**TEKSTFRAGMENT**
☆ ☆ ☆ ☆ ☆ ☆ ☆

Vanwege die belasting waren er verschillende opstanden geweest, die bloedig waren neergeslagen. Velen hadden de pragmatische keuze gemaakt om toch maar te betalen, ondanks dat het zonde was. Anders zouden ze allemaal gevangengezet of gedood worden. Dan bleven er geen gelovige Joden meer over.

Herodianen

Het is doortrapt van de Farizeeën dat ze naast hun leerlingen ook Herodianen naar Jezus sturen. Dat waren de handlangers van koning Herodes en dus van de Romeinen. Zo komt Jezus altijd klem te zitten. De inleiding op hun strikvraag zet dit dilemma op scherp:

“Meester, wij weten dat U waarachtig bent en Zich door niemand laat beïnvloeden; want U ziet de persoon van de mensen niet aan, maar U onderwijst de weg van God in waarheid.

De vraag

“Is het geoorloofd de keizer belasting te betalen of niet? Moeten wij betalen of niet betalen?”

Als Jezus “Nee” zegt, roept hij op tot belastingontduiking en zal hij door de Herodianen gearresteerd worden.

Zegt Hij toch “Ja”, dan blijkt dus dat Hij helemaal niet die principiële en niet te beïnvloeden leraar is waar het volk hem voor houdt. Dan verliest Hij Zijn gezag.

De vleiende inleiding is een grote stimulans voor Jezus om “Nee” te zeggen en dus gearresteerd te worden. Dan zijn de Farizeeën van hem af.

☆ ☆ ☆ ☆ ☆ ☆ ☆

**OPDRACHTEN**
a. Wie stuurden de Farizeeën volgens het tekstfragment naast hun leerlingen naar Jezus?
b. Herhaal woordelijk uit het tekstfragment alles van "Vanwege die belasting" tot en met "God in waarheid.".

(Lijst met interface-elementen)

☆ ☆ ☆ ☆ ☆ ☆ ☆

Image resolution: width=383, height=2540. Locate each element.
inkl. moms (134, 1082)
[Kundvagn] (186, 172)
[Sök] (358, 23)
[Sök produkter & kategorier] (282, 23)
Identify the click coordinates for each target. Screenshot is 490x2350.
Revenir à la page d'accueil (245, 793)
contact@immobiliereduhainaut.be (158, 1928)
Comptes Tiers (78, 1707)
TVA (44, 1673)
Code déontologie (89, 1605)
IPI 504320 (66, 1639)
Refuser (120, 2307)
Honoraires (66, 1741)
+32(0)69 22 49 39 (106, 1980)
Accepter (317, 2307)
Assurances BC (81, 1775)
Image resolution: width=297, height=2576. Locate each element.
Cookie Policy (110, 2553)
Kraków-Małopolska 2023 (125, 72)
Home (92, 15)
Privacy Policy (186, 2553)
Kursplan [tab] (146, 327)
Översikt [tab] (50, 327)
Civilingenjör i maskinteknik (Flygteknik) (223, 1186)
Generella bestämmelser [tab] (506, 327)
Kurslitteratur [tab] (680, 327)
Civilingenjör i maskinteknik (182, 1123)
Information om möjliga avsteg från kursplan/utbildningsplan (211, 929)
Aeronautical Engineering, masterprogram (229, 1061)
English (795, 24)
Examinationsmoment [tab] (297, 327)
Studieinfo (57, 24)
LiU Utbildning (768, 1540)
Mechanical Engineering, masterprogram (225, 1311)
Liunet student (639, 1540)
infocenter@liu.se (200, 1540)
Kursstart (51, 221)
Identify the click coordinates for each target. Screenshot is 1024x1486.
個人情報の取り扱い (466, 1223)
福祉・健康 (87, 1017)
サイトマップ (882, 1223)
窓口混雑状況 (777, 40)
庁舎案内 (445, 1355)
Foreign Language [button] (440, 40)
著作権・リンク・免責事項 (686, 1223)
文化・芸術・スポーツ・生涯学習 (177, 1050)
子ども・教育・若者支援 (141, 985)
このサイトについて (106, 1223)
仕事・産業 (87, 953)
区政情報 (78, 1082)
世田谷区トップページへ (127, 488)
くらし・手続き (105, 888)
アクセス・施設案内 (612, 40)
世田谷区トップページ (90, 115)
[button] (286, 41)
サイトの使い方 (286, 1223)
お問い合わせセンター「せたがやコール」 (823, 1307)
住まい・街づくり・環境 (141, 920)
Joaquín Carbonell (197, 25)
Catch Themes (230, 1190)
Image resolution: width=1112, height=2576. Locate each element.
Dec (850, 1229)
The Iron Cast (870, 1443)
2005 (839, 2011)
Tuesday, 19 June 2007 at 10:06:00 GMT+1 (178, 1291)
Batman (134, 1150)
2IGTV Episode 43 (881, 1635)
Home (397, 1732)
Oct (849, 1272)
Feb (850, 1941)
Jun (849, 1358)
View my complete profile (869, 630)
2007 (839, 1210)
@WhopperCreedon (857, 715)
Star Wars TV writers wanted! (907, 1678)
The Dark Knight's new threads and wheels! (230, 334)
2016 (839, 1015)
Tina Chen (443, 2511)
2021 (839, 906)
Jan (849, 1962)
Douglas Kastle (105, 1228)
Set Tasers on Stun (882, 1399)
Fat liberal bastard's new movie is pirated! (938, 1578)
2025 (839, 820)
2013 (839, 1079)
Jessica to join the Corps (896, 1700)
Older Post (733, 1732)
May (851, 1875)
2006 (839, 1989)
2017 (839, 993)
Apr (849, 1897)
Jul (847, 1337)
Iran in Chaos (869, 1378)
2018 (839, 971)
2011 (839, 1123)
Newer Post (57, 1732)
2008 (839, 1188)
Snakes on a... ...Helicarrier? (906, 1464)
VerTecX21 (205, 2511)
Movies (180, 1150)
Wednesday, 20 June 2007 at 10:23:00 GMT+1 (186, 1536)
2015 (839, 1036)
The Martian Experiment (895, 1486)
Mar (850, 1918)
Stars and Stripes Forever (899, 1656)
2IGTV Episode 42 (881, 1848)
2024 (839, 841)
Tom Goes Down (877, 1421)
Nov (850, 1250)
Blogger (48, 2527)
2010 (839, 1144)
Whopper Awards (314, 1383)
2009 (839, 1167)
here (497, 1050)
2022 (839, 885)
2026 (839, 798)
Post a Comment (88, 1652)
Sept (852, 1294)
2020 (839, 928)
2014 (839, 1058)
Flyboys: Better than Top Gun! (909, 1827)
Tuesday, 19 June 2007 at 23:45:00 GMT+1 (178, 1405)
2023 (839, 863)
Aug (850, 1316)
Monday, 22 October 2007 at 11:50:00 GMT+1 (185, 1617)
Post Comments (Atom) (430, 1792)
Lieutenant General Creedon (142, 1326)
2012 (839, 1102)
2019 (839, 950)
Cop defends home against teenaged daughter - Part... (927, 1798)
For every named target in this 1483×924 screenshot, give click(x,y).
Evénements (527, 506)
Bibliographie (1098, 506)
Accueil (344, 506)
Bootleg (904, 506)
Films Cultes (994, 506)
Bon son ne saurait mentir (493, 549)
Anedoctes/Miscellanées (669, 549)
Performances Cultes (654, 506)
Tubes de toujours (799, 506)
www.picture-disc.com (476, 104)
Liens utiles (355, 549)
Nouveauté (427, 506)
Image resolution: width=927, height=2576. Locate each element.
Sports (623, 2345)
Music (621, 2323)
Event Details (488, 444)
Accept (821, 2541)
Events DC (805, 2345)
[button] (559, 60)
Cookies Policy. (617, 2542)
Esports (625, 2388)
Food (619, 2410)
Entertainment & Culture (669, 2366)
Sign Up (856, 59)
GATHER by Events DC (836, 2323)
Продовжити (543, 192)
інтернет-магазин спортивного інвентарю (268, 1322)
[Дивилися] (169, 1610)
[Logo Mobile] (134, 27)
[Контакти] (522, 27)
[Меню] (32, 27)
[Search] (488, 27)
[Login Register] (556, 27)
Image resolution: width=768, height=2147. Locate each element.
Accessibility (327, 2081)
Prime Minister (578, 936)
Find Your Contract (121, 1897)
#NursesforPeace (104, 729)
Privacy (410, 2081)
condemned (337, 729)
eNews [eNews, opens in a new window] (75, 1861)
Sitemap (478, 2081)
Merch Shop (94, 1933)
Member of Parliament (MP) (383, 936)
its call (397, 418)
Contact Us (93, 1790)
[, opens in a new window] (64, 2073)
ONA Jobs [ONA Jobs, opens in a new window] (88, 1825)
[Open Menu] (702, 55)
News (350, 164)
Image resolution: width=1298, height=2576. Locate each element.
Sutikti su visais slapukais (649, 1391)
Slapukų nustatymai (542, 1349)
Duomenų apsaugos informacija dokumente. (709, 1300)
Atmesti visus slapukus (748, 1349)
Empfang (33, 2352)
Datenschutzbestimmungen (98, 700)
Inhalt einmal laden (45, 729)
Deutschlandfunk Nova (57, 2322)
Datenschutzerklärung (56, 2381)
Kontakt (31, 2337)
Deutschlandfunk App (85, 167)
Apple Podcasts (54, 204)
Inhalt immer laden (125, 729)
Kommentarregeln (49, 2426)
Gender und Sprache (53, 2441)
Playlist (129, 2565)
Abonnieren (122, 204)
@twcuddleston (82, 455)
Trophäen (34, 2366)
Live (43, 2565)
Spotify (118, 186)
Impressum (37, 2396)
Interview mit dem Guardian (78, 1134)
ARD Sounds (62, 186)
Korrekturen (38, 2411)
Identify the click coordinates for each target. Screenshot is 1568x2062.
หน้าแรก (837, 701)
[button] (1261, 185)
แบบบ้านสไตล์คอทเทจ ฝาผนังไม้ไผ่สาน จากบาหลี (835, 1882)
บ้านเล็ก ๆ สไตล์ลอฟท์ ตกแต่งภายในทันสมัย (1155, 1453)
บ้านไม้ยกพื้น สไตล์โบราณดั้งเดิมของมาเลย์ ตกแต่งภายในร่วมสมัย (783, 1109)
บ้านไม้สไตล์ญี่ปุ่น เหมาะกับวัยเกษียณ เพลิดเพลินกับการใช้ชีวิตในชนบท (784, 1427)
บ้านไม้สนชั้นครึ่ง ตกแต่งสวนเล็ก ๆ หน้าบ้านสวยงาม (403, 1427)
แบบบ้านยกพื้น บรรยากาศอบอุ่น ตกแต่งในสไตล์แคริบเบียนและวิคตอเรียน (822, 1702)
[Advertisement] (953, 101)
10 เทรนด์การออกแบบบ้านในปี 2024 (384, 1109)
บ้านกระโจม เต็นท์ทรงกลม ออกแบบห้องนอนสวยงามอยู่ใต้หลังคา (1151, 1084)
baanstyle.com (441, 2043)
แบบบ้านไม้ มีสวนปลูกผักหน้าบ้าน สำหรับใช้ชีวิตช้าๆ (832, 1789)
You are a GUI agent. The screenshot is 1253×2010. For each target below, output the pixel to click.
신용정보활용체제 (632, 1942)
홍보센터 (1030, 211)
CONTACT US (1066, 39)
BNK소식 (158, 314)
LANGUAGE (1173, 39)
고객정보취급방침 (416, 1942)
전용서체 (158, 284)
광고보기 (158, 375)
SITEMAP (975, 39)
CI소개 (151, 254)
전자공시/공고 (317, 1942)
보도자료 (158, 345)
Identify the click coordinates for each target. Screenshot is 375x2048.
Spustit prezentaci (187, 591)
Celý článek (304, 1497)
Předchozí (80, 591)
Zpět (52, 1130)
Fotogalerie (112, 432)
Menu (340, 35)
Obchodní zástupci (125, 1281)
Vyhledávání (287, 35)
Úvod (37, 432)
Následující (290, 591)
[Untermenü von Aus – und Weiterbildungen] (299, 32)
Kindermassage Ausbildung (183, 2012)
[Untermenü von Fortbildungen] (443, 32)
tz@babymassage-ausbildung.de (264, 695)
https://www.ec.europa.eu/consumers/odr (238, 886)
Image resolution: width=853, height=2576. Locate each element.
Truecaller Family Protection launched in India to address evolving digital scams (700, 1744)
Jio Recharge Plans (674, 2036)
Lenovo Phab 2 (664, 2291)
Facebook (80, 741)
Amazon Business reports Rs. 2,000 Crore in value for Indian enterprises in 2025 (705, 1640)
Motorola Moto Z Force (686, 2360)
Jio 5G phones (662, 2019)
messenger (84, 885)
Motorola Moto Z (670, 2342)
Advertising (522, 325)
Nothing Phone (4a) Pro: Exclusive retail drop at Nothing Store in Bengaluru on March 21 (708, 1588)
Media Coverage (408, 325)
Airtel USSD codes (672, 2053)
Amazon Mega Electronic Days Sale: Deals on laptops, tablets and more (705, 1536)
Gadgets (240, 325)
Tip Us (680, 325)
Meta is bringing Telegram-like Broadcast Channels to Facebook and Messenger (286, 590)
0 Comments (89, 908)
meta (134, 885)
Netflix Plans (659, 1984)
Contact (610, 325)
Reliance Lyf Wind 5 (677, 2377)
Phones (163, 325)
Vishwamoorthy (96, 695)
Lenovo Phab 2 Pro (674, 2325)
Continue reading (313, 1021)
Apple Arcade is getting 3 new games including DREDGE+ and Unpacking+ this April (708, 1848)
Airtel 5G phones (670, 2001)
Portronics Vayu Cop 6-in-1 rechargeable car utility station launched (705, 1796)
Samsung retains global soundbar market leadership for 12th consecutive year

☆ ☆ ☆ ☆ ☆ ☆ ☆

**DE ANTWOORDEN**
a. Herodianen, de handlangers van koning Herodes en dus van de Romeinen.

b.
Vanwege die belasting waren er verschillende opstanden geweest, die bloedig waren neergeslagen. Velen hadden de pragmatische keuze gemaakt om toch maar te betalen, ondanks dat het zonde was. Anders zouden ze allemaal gevangengezet of gedood worden. Dan bleven er geen gelovige Joden meer over.

Herodianen

Het is doortrapt van de Farizeeën dat ze naast hun leerlingen ook Herodianen naar Jezus sturen. Dat waren de handlangers van koning Herodes en dus van de Romeinen. Zo komt Jezus altijd klem te zitten. De inleiding op hun strikvraag zet dit dilemma op scherp:

“Meester, wij weten dat U waarachtig bent en Zich door niemand laat beïnvloeden; want U ziet de persoon van de mensen niet aan, maar U onderwijst de weg van God in waarheid.